Kirkland represented the Debtors from Nov 13, 2024 to Dec 31, 2024
before the Petition Date, using the hourly rates listed below:

     Billing Category          U.S. Range
         Partners           $1,195 - $2,465
         Of Counsel           $820 - $2,245
         Associates           $745 - $1,495
        Paraprofessionals       $325 - $625

  Question: Have the Debtors approved Kirkland's budget and
staffing plan, and, if so, for what budget period?

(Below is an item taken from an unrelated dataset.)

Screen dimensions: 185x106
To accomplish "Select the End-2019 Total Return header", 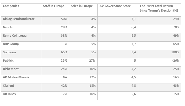I will click(x=160, y=10).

  Answer: Yes, for the period from February 2, 2025 through May 2,
2025.

Mr. Fagen disclosed in a court filing that the firms are
"disinterested persons" within the meaning of Section 101(14) of
the Bankruptcy Code.

The firm can be reached through:

     Matthew C. Fagen, Esq.
     Francis Petrie, Esq.
     Evan Swager, Esq.
     Kirkland & Ellis LLP
     Kirkland & Ellis International LLP
     601 Lexington Avenue
     New York, NY 10022
     Telephone: (212) 446-4800
     Facsimile: (212) 446-4900
     Email: matthew.fagen@kirkland.com
            francis.petrie@kirkland.com
            evan.swager@kirkland.com

        About Liberated Brands

Liberated is in the sport, outdoor, and lifestyle apparel industry.
Liberated offers its customers access to products under
high-quality brands such as Volcom, Billabong, Quiksilver, Spyder,
RVCA, Roxy, and Honolua, in its 124 retail locations across the
United States and through other channels. As an omnichannel apparel
licensee with deep-rooted and unique expertise in trend forecasting
and brand development, Liberated has attracted loyal customers in
more than 100 countries. Liberated operates regional headquarters
in North America, Europe, Japan, and Australia.

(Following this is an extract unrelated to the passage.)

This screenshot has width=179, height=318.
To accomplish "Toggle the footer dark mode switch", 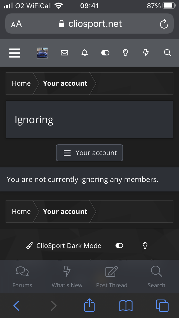I will [x=119, y=246].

On Feb. 2, 2025, Liberated Brands LLC and eight affiliated debtors
filed voluntary petitions for relief under Chapter 11 of the United
States Bankruptcy Code (Bankr. D. Del. Lead Case No. 25-10168). The
cases are pending before Honorable Judge J. Kate Stickles.

Liberated has tapped Kirkland & Ellis, LLP and Klehr Harrison
Branzburg LLP to facilitate the Chapter 11 restructuring process.
AlixPartners LLC is the Debtors' financial advisor. Stretto is the
claims agent.

JP Morgan has retained Morgan, Lewis & Bockius LLP and Berkeley
Research Group, LLC.

The U.S. Trustee for Region 3 appointed an official committee to
represent unsecured creditors in the Debtors' Chapter 11 cases.


LIBERATED BRANDS: Taps Klehr Harrison Harvey as Co-Counsel
----------------------------------------------------------
Liberated Brands, LLC and its affiliates seek approval from the
U.S. Bankruptcy Court for the District of Delaware to employ Klehr
Harrison Harvey Branzburg LLP as co-counsel.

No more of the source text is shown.